Sharcroft first. The echo of boots rung through the stark utilitarian corridor of the military port on High Pacifica. The place was packed with soldiers and spacecrew frantically preparing for the arrival of the colonial fleets. Security was high and frightened kids wearing military uniforms quickly stopped us at gunpoint. Whether it was us or the impending fight they were scared of was debatable.
Sharcroft had relented to our repeated requests.

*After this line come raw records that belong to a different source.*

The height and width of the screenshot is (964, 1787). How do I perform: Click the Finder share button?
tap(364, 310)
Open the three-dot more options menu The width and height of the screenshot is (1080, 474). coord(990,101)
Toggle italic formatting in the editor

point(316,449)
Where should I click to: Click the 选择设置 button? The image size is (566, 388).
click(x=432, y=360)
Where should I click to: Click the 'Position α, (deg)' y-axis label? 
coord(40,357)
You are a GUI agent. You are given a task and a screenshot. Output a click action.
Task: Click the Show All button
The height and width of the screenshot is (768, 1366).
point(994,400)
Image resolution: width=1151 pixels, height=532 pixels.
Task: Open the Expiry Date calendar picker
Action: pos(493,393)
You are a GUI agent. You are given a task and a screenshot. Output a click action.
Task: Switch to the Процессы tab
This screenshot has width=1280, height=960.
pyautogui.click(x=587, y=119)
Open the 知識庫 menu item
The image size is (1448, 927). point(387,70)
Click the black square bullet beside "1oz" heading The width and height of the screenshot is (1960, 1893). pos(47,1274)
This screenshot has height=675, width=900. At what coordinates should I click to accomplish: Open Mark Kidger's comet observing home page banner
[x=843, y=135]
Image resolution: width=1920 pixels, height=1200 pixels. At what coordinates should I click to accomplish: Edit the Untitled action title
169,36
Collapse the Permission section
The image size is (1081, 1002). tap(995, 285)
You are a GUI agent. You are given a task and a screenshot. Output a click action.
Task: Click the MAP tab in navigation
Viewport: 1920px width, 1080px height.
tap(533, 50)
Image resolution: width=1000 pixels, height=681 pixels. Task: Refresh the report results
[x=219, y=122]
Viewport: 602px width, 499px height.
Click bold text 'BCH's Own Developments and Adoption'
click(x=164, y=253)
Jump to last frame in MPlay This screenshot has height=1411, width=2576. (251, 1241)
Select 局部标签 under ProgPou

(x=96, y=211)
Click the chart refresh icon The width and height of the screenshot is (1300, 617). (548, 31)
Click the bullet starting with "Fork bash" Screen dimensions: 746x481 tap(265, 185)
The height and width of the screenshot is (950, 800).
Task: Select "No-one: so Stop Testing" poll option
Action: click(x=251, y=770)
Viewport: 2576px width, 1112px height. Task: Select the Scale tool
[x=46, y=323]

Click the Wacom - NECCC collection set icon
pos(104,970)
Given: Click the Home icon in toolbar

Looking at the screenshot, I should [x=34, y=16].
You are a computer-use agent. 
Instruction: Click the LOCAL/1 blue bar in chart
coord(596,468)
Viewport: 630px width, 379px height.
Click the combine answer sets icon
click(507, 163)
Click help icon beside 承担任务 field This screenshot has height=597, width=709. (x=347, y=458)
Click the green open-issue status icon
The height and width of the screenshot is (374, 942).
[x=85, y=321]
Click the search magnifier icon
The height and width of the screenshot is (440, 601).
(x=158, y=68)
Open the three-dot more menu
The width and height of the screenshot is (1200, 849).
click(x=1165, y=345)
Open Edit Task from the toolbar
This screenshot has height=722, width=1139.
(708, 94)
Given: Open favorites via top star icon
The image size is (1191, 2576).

I think as much because we were requesting a meet through public comms, which meant everyone had access to the requests through God. He still looked like the corpse of a fat exec riding the skeletal remains of a metal spider. He’d learned though: his besuited security detail looked like they knew what they were doing.
‘I don’t have a great deal of time.’ Despite the modulation of the chair’s speaker and his lack of animation, I could still pick up the anger in his voice. He thought we were prima donnas. Maybe we were. We were standing in the corridor to one of the docking areas. Beyond Sharcroft and his security detail, troops and gear were being loaded onto shuttles.
‘You should have been dead a long time ago,’ Mudge said as an opener.
‘Look, I don’t have time for th-’
‘Rolleston. The Cabal went to a lot of effort to hide things about him, didn’t they?’ I demanded.
Sharcroft actually moved the multi-legged chair around to look at me better. There was no expression on his comatose features but a line of drool headed towards his Ivy League school tie.
‘I don’t see how this is relevant…’ the modulated voice started but there was something in it. He was unsure of something.
‘So we’re grasping at straws. You don’t have time; answer the question.’
‘Rolleston is younger than me but yes, he was with the Cabal from the beginning. We needed a true believer. He volunteered to be the test bed for the initial Themtech trials, except the most suicidal-’
‘Those you kept for Gregor?’ I asked.
‘There were others before him.’
I tried to control my anger. We, all of us, were just resources to people like this. They probably didn’t even acknowledge us as the same species. No wonder Rolleston thought like he did.
‘Where’d you find him?’ Mudge demanded.
‘You know where, Mr Mudgie. British special forces.’
‘I don’t think so,’ Rannu said, shaking his head. ‘How could he hide that level of insanity? He had to have had someone run interference for him with the psychological profiles at least.’
‘You know that SF can’t take the time to run a profile on every person who joins,’ Sharcroft began.
He was right. Anyway, lack of psychological fitness could be overcome with enough drugs and the humanity could be cut out of people with an abundance of cybernetics.
‘They did before the war,’ Rannu told him. I hadn’t thought of that.
‘This isn’t the time for secrets,’ Mudge said.
‘You have to understand we needed someone with a degree of moral flexibility,’ Sharcroft said.
‘Seriously, Sharcroft, we don’t care about justification, just explanations,’ Mudge told him.
‘We recruited him out of a very secure, very discreet and very expensive private mental hospital. He had done some things. His family had paid for the problems to go away and then they had him committed.’